Studio album by Leaders
- Released: March 27, 2012
- Genre: Christian metal, metalcore
- Length: 28:29
- Label: Facedown
- Producer: Leaders, Zack Ohren

Leaders chronology
|  | Now We Are Free (2012) | Indomitable (2013) |

= Now We Are Free =

Now We Are Free is the first studio album from Leaders. Facedown Records released the album on March 27, 2012. Leaders worked with Zack Ohren, in the production of this album.

==Critical reception==

Awarding the album three and a half stars for HM Magazine, Rob Shameless states, "With heavy breakdowns and eerie leads, along with an anthem of liberation, this is a great record to give you a taste of what Facedown has up their sleeve for 2012." Christian Cunningham, giving the album an eight out of ten at Cross Rhythms, writes, "Rather refreshingly, the breakdowns, whilst still liberally spattered across the entirety of the record, manage to sound unique and varied and yet still retain that quintessential hardcore sound, avoiding the recycled riff déjà-vu of so many modern hardcore bands."

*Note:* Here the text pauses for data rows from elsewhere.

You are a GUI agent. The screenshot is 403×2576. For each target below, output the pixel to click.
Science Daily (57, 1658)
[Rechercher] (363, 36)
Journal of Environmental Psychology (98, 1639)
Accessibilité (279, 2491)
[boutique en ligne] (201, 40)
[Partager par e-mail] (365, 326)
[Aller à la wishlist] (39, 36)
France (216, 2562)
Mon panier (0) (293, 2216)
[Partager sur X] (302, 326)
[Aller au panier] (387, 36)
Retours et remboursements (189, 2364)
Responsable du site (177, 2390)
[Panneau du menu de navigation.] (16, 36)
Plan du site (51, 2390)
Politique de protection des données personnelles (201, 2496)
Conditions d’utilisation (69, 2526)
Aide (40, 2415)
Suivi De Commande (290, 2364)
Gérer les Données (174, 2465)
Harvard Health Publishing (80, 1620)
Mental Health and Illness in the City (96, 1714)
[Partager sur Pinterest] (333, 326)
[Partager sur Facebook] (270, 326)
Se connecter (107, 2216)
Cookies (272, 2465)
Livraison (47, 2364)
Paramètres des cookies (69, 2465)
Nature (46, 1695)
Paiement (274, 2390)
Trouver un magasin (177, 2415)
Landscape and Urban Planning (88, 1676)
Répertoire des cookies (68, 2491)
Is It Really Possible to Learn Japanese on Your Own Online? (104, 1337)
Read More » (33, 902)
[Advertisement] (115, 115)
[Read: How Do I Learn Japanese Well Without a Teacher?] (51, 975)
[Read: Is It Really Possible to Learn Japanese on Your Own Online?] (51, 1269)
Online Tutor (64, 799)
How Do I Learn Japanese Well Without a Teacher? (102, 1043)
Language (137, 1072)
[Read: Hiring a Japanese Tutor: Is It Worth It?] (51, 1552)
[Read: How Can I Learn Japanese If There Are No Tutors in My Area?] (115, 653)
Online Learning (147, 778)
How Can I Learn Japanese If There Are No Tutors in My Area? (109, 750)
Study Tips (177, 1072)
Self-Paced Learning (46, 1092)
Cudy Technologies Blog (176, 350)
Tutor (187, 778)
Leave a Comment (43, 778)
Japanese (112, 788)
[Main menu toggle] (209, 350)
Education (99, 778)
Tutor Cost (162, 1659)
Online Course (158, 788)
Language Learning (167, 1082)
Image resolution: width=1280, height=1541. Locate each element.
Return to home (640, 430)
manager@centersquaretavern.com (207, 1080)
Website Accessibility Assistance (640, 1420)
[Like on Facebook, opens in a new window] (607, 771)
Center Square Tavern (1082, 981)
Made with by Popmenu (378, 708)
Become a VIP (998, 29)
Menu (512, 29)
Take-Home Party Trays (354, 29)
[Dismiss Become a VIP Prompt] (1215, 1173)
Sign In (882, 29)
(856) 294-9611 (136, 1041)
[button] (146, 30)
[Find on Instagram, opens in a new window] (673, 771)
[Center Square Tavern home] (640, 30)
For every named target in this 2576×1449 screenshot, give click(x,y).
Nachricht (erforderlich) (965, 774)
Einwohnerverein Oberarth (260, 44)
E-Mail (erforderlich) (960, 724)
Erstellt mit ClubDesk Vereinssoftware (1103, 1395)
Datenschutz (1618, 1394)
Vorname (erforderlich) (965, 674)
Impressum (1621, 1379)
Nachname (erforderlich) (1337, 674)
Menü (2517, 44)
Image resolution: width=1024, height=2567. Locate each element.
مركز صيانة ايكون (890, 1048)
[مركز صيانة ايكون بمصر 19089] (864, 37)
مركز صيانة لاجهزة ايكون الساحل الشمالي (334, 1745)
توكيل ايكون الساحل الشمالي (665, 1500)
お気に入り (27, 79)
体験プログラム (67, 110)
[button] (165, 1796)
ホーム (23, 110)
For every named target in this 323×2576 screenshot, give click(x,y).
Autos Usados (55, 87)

Giving the album three stars from Jesus Freak Hideout, Cortney Warner says, "For a band's debut album, Now We Are Free isn't a bad start, but Leaders will have to step up their game the next time around in order to keep up with their contemporaries." Brody Barbour, awarding the album three stars for Indie Vision Music, writes, "Leaders provides a great blend of old and new hardcore sounds, creating a massive wall of groove, that is sure to have anyone bobbing their heads at the least. 'Now We Are Free' is a solid debut album on their new home and is bound to find them a broader audience."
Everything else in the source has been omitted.